MR 601: All Wit are competent EXCEPT:
- Spouses of parties. П or D’s spouse may not testify w/out consent of both parties.
o NOTE, this isn’t the spousal privilege. In criminal suit, S Ct has said that the spouse of the defendant may declare the privilege, but defendant can’t invoke it.
- 3 Exceptions:
o Party may introduce spouse even if spouse doesn’t consent. (Seems crazy to do)
o Hubby may be Wit against wife if it is a controversy between them. (broad).
§ Crim. Pros-if wife is “mad” at hubby, she can testify. If not, both consent.
o Spouse may be compelled to testify against other in crim pros for:
§ Crime against child, child neglect, desertion, or abandonment.
R 602: Personal Knowledge: Wit must “actually perceive w/ his senses” to testify. (Special).
R 603: Every Wit must swear/affirm testimony or is incompetent.

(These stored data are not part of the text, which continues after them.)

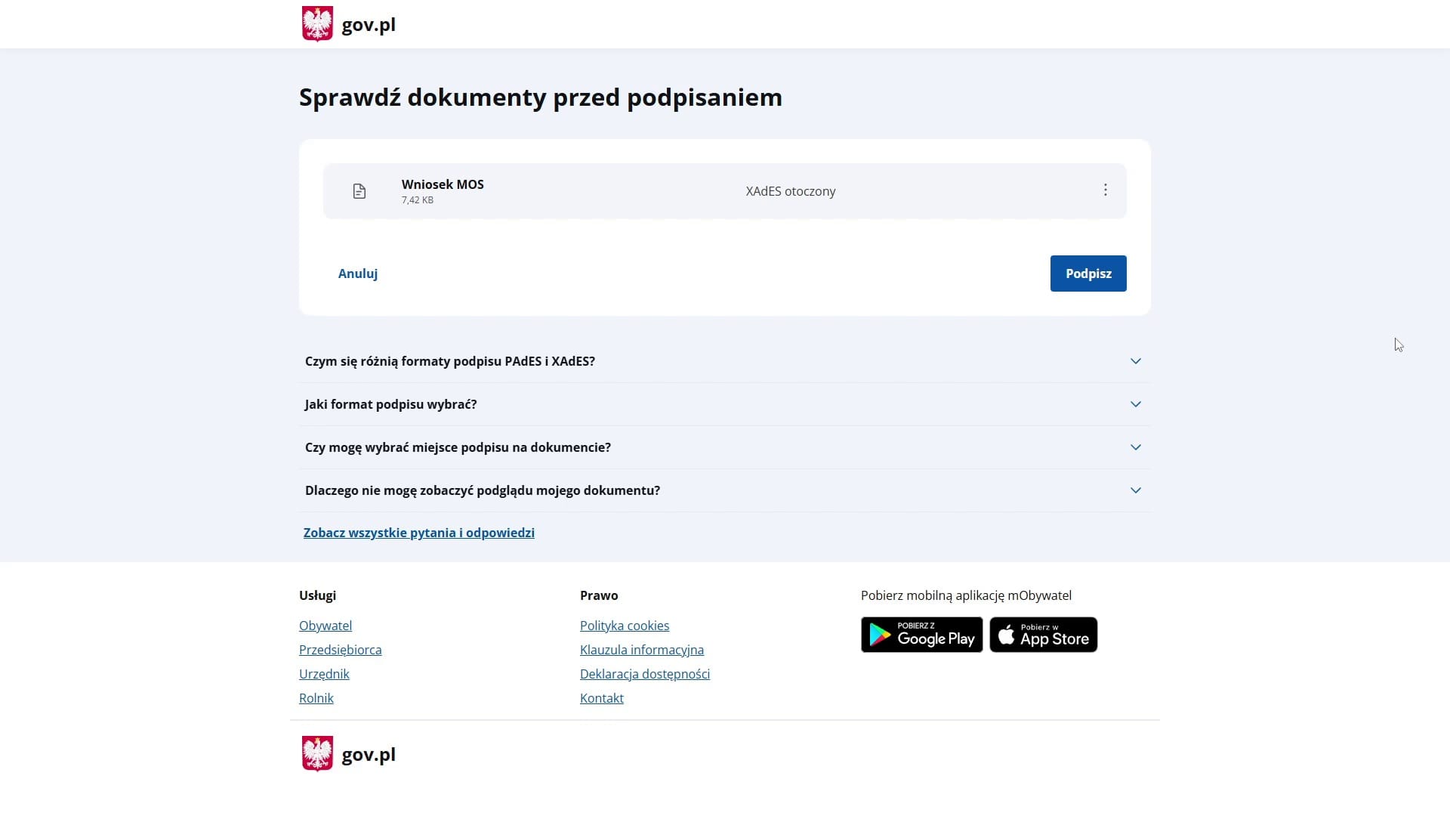Viewport: 1450px width, 816px height.
Task: Select the Wniosek MOS document row
Action: click(725, 191)
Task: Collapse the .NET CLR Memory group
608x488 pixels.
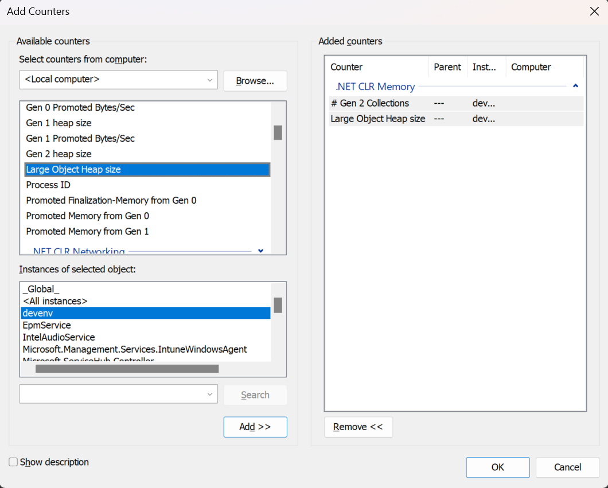Action: (x=575, y=85)
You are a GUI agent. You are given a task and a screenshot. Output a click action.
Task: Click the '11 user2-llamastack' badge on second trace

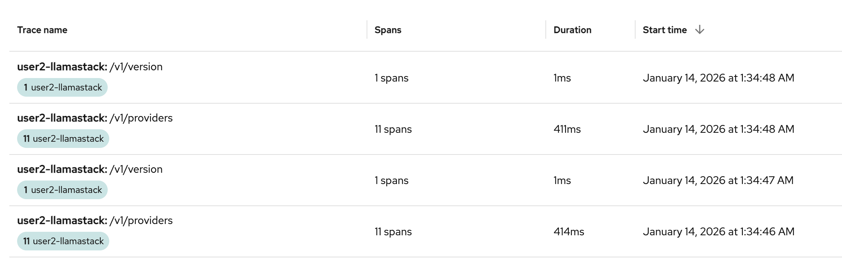click(63, 138)
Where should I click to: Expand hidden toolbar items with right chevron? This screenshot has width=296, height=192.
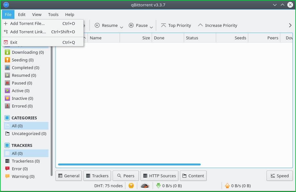click(x=290, y=25)
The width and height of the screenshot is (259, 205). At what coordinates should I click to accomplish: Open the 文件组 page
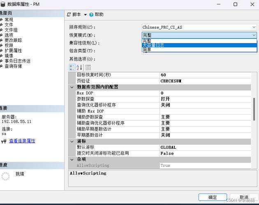[x=11, y=30]
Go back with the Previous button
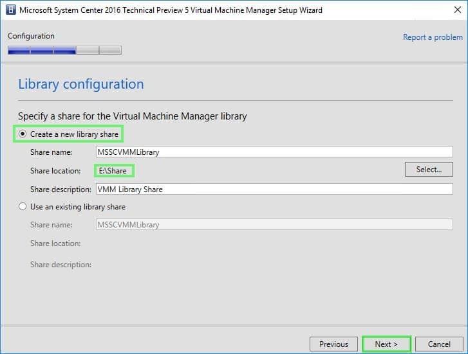468x354 pixels. (333, 344)
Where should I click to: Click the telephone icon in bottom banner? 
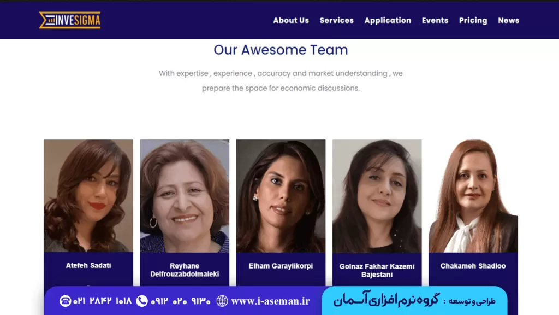tap(66, 301)
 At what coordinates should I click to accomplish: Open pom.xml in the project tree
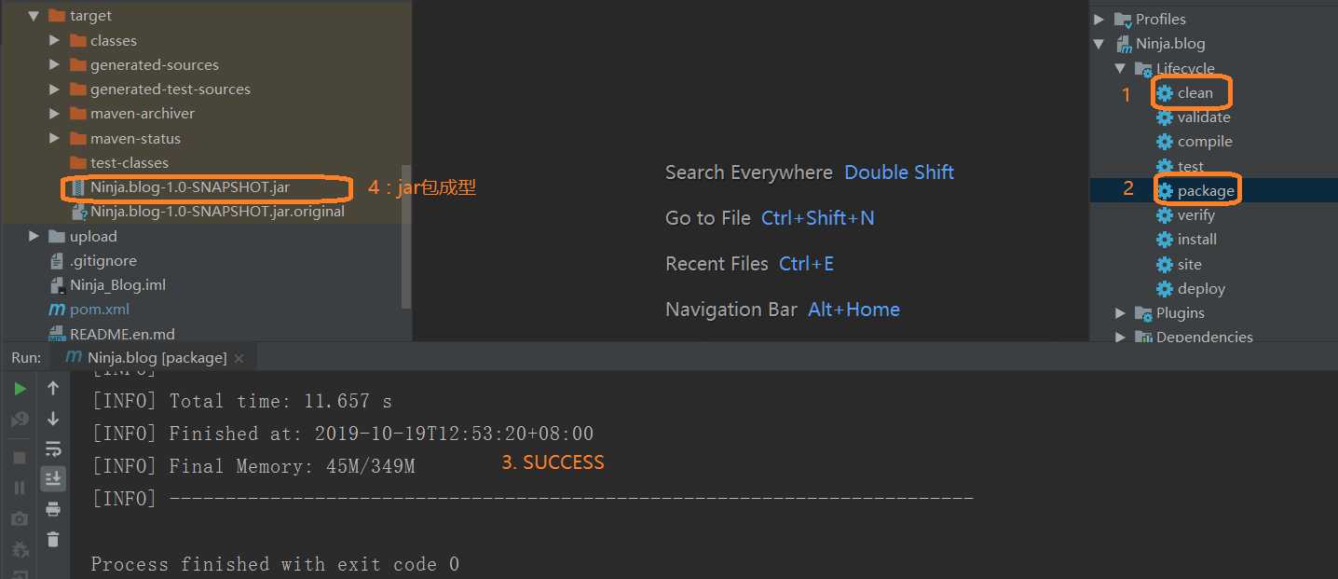tap(99, 310)
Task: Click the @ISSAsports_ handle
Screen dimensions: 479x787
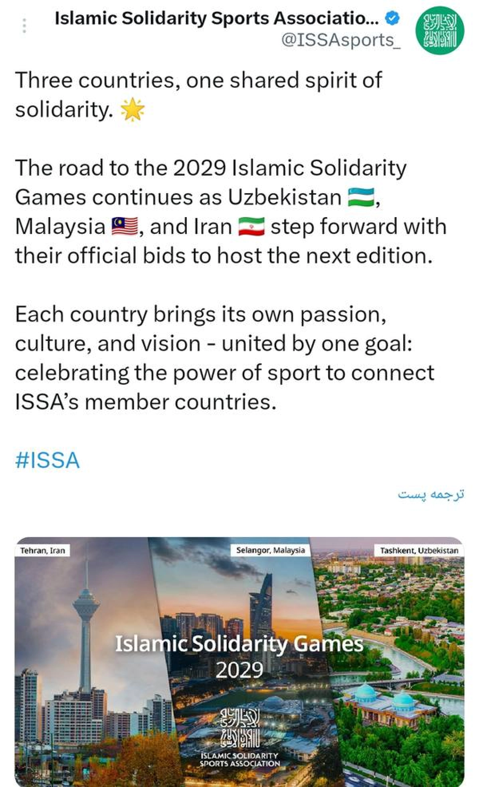Action: [341, 40]
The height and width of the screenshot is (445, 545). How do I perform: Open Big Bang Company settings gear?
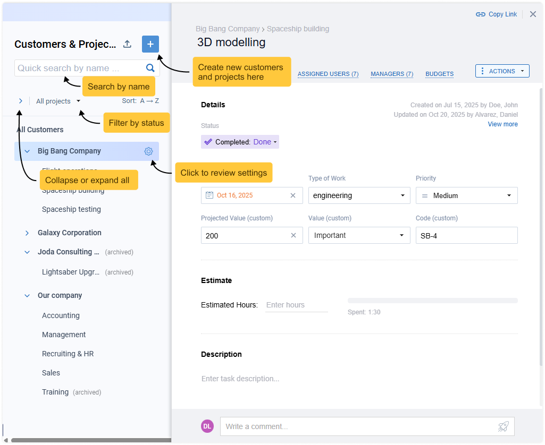pyautogui.click(x=148, y=151)
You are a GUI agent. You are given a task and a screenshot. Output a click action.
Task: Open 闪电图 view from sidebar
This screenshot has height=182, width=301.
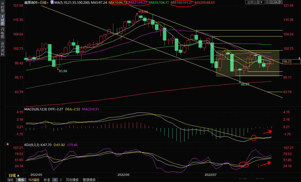(x=3, y=33)
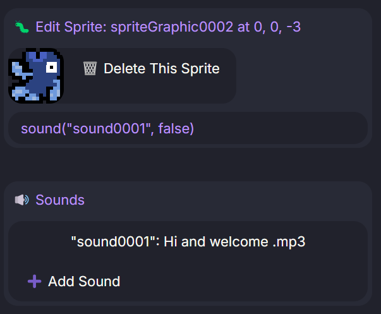381x314 pixels.
Task: Select the "Hi and welcome .mp3" filename
Action: 234,241
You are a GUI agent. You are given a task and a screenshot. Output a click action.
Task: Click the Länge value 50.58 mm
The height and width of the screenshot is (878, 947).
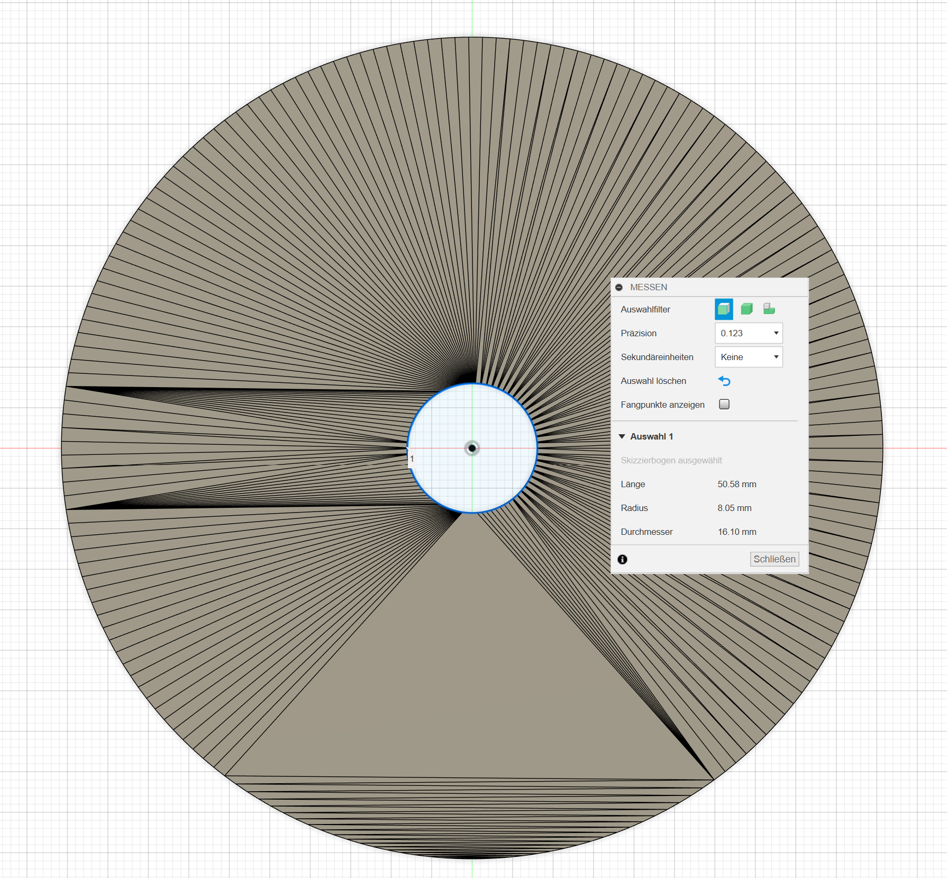(736, 484)
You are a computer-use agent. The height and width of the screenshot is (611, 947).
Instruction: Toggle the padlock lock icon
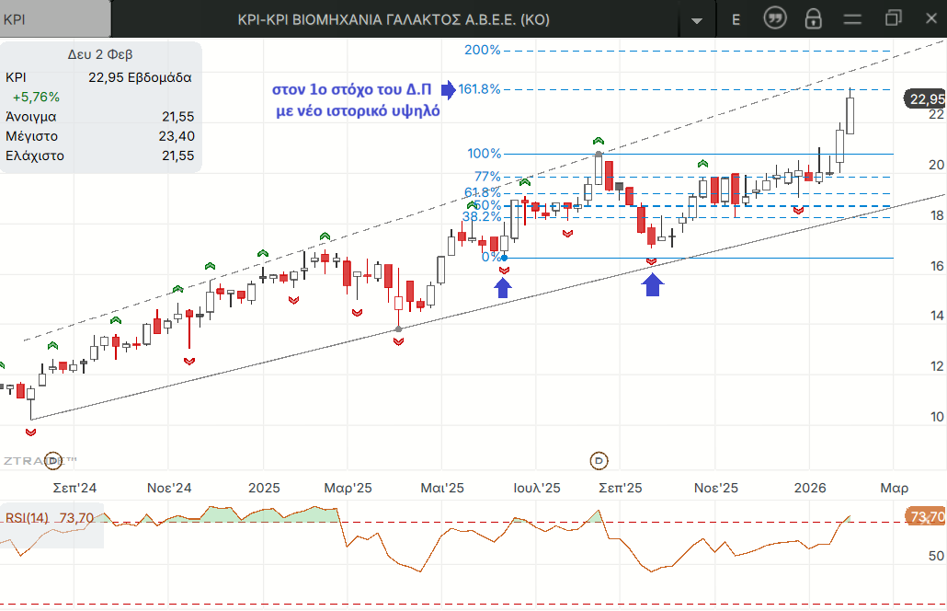(x=813, y=18)
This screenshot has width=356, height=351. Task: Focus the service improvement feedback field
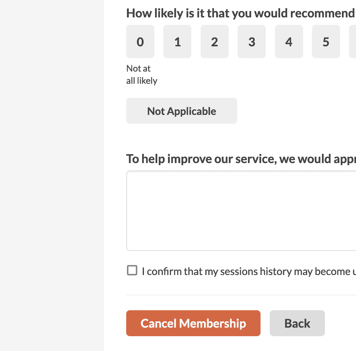pyautogui.click(x=241, y=211)
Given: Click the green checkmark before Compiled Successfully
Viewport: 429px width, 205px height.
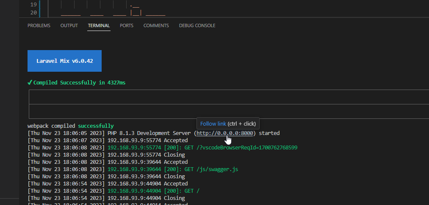Looking at the screenshot, I should [30, 83].
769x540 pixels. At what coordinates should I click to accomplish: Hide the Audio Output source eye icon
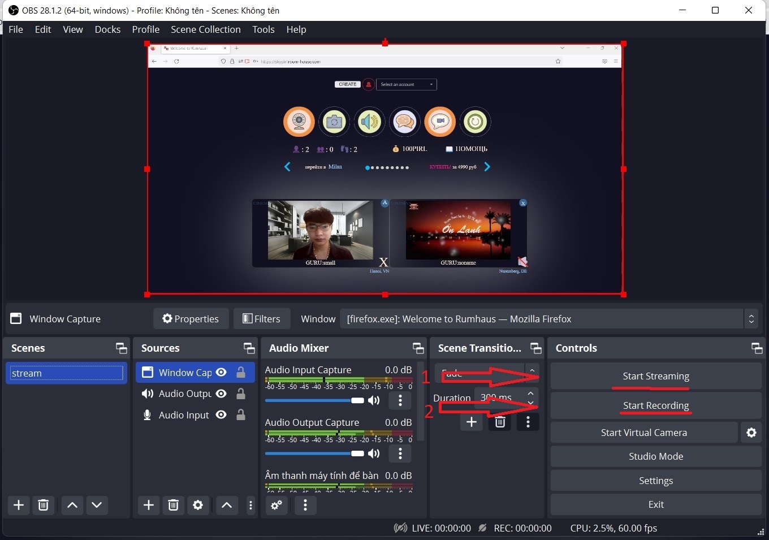click(x=222, y=394)
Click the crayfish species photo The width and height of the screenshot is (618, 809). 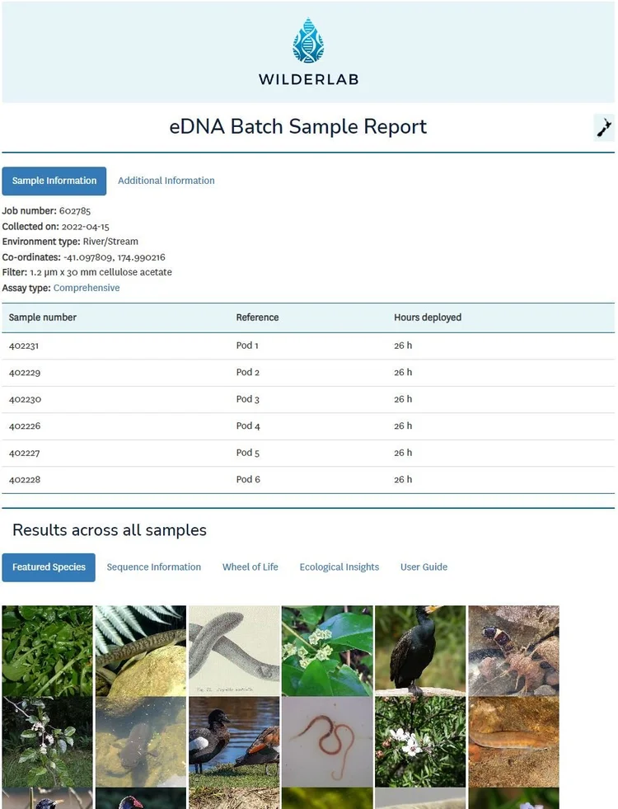pyautogui.click(x=513, y=651)
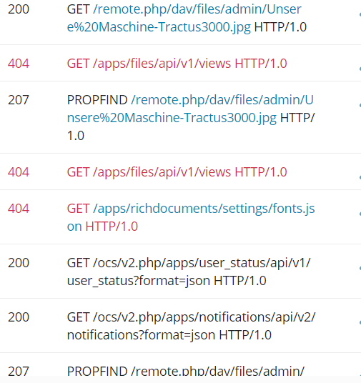
Task: Click the 200 status beside the notifications request
Action: pyautogui.click(x=19, y=317)
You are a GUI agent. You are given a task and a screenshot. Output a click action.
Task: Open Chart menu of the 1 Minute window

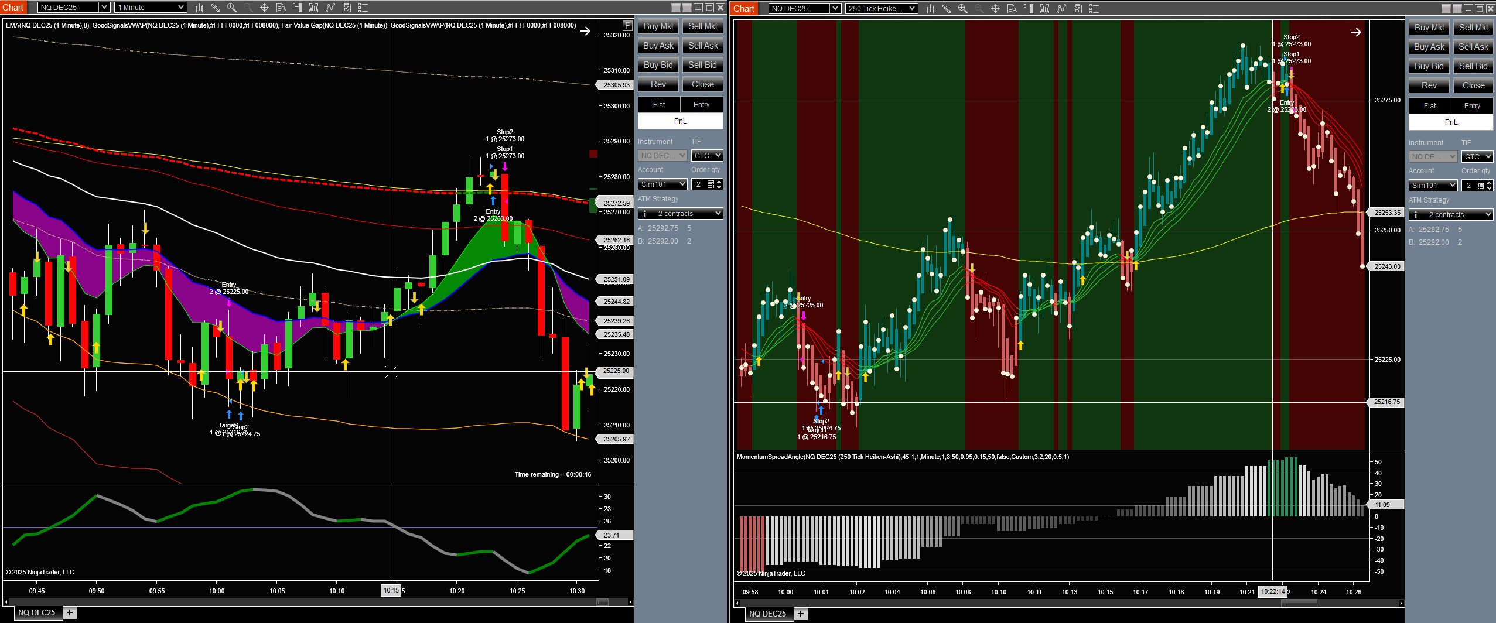13,8
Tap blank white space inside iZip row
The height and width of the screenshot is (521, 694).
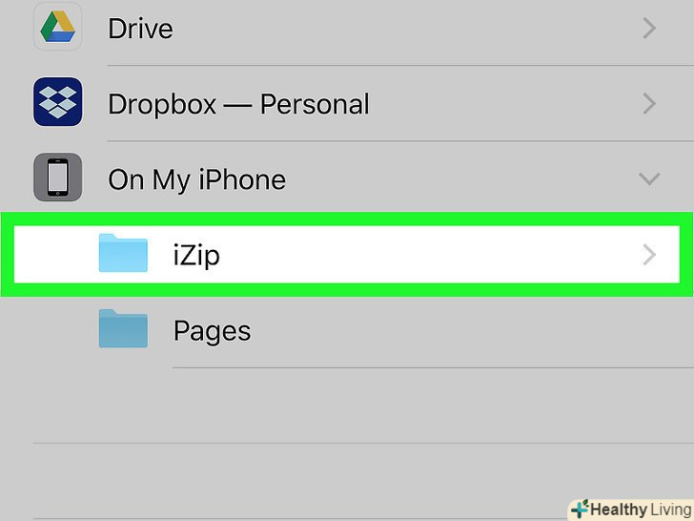pyautogui.click(x=429, y=255)
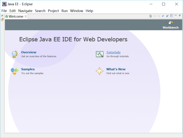Click the Restore icon in left trim bar
Viewport: 183px width, 138px height.
(2, 16)
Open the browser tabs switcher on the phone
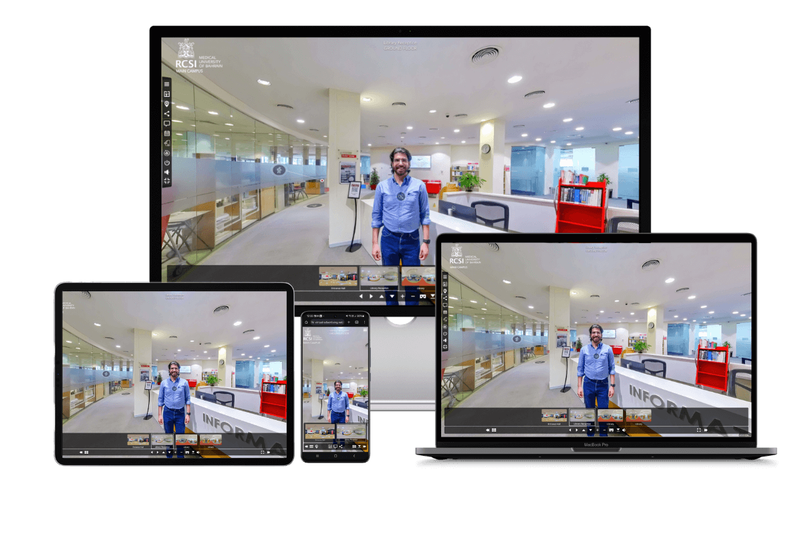This screenshot has width=802, height=534. coord(357,322)
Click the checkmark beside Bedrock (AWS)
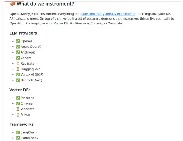The width and height of the screenshot is (183, 141). pyautogui.click(x=18, y=80)
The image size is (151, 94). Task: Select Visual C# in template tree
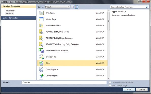10,13
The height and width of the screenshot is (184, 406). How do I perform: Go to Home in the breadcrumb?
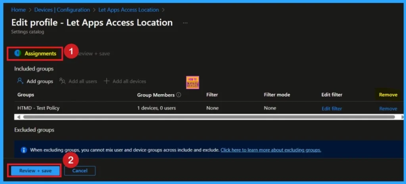pyautogui.click(x=18, y=9)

Wake conscience; penalize.
R 604: Interpreter-Can’t speak English, doesn’t make you incompetent.
R 605: Judge can’t testify in case he’s presiding over.
R 606(a): Juror can’t testify in case where he’s a juror. (never happen b/c voir dire).
(b): Inquiring into validity of the verdict: Juror can’t give testimony/sworn affidavit to cast doubt on verdict (i.e.-jury talked about improper things-D’s $/residency).
EXCEPTIONS: 1) Can testify to tell of improper conduct (bribes/threats); 2) Extraneous prejudicial information was brought to the jury’s attention (i.e.-going to see wreck scene).
Children: Not automatically competent. Judge Qs in front of jury. Usually allowed & up to jury.
Allowed if: 1) child can perceive/remember facts, 2) answer intelligently, 3) comprehend truth
L Testifying in case: No RofE against it; therefore, allowed. BUT, there may be ethical penalties.
Old C/L stuff that is dead:
1) Being religious is no longer req’d
2) No rule against felons testifying (you can use the fact that Wit previously perjured himself for impeachment purposes.) Previous perjury won’t make you incompetent.
3) Dead man statutes no longer apply. (Person claiming against an estate couldn’t testify).
Ch. 2: DIRECT EXAMINATION (P. 6-7) R. 611, 12, 14
R 611(a): Ct shall exercise reasonable control over mode/order of testimony.
- Narrative exam: “What happened on May 13, 2004?” *Some judges won’t allow it.
o This allows the witness to “give a speech.” Great (more interesting) if witness is a smart, good speaker. Problems-may blurt out harmful stuff on accident; leave out.
o Opposing may object. “Objection, this calls for a narrative response.” (know J).
- Specific exam: Walk Wit through, Q by Q. Ct may force you to do this, or you may want to be very careful about what the Wit says. This will never be objected too.
(c): Leading Qs: Q that suggests to the Wit the answer that the L wants to get.
- There are BIG differences of opinion as to what is leading.
o Some think any Q that has mentions the subject matter of what you’re look for (i.e.-Was there a stop sign?) Therefore, know J’s opinion b/f trial.
o To avoid asking a leading Q, start with®What, Where, Why, When, & How.
- Rule: Nature of Witness’s relationship with attorney is the touchstone.
o If Wit is friendly with the attorney, L can’t ask leading Qs. Wit agree to help L.
o Direct: Therefore, you usually can’t ask leading on direct/re-direct.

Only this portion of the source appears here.